Hardware interrupt when Power Button pressed?


When we first press the power-on button, on the laptop, does a hardware interrupt occur?

I have read at multiple places that: "Once the system receives a "Power Good" signal from the power supply, the CPU will seek instructions from the BIOS about initializing the system" But even before the BIOS instructions getting loaded into the CPU, we have the Bootstrap instructions loaded into the Program counter. So for the memory address to be loaded onto the program counter, there has to be a hardware interrupt at the very start?


Solution

  • When we first press the power-on button, on the laptop, does a hardware interrupt occur?

    No.

    The CPU has to do various things ("built in self-test", determine if it's the "boot CPU" or not, etc), then the firmware has to configure various things (interrupt controller, etc), then something (firmware) has to create a table of interrupt vectors. All of that has to happen before any interrupt is possible.

    So for the memory address to be loaded onto the program counter, there has to be a hardware interrupt at the very start?

    For the main "boot CPU"; after its power-on sequence (self test, etc) the CPU ends up in a well defined default state that was built into the CPU by the manufacturer; which includes a default/initial value for each register (including the instruction pointer). This also means that something (firmware) must exist at the address that was built into the CPU by its manufacturer.

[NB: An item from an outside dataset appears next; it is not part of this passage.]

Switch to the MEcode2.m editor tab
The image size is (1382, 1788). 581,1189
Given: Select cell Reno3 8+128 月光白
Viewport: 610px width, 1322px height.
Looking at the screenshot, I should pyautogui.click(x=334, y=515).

    For other CPUs ("application processors"); after their power-on sequence they just wait until software wakes them up somehow. For 80x86, waking an AP up is done by software sending a sequence of interrupts from another CPU; where (for modern 80x86 CPUs only - Pentium and newer) part of the address to put into the instruction pointer is included in the message sent to the CPU as part of a "startup interrupt" (SIPI); and the rest of the instruction pointer (and all other registers) is still "well defined default state that was built into the CPU by the manufacturer".